FBI Disrupts Second Chinese Hacking Group Targeting US Infrastructure

FBI Director Christopher Wray announced on Wednesday that the agency has successfully disrupted the operations of “Flax Typhoon,” a Chinese hacking group that was targeting devices across the U.S. Wray shared the details during his speech at the Aspen Cyber Summit, emphasizing that this was a significant step in the FBI’s ongoing efforts to combat Chinese cyber threats.

Wray explained that Flax Typhoon had compromised thousands of devices, creating a botnet to launch cyberattacks.
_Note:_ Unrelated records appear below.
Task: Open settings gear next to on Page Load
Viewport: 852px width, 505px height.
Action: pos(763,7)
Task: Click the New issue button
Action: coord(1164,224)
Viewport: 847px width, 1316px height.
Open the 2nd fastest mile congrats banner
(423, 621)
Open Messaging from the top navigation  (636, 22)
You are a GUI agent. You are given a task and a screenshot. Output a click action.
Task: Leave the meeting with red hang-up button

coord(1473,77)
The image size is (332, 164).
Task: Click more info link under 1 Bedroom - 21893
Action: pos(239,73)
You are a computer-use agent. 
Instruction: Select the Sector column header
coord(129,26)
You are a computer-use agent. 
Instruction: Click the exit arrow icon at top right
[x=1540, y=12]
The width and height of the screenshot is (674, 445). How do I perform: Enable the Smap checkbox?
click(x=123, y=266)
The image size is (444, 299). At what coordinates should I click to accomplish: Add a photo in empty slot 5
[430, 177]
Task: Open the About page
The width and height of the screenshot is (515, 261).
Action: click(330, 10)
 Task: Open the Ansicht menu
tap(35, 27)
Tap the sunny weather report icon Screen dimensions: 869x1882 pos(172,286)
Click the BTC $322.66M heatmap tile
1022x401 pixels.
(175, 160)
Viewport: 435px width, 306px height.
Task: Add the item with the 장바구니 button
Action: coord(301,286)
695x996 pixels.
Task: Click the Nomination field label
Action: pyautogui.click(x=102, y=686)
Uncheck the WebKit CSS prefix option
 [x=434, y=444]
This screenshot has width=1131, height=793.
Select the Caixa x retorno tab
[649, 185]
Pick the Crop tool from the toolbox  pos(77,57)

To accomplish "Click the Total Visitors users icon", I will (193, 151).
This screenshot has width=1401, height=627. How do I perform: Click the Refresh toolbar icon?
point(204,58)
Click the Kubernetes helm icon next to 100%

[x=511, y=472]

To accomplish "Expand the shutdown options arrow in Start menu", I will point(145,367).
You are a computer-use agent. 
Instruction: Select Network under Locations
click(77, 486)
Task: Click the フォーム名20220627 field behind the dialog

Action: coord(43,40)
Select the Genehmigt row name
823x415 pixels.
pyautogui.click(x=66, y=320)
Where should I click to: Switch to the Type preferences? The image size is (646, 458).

These devices, which ranged from cameras to digital storage systems, were widely distributed across the U.S. and were used to route malicious traffic. The hacking group is tied to a Chinese company called Integrity Technology Group, which Wray said was working covertly for the Chinese government under the guise of a legitimate IT firm.

During the FBI’s efforts to neutralize the botnet, Flax Typhoon launched a DDOS attack before abandoning the compromised network. Wray noted that this was a setback for the hackers but just one step in a longer battle. The tactics employed by Flax Typhoon closely resemble those of “Volt Typhoon,” another Chinese hacking group that was exposed last year after infiltrating critical American infrastructure.

The ongoing hacking attempts are part of a broader cyber struggle between the U.S. and China, with Wray linking the attacks to the growing tensions over Taiwan. Chinese officials, however, have denied any government involvement in these hacking operations.

Wray assured the public that the FBI would continue prioritizing the disruption of these hacking groups as the global cyber threat landscape continues to evolve.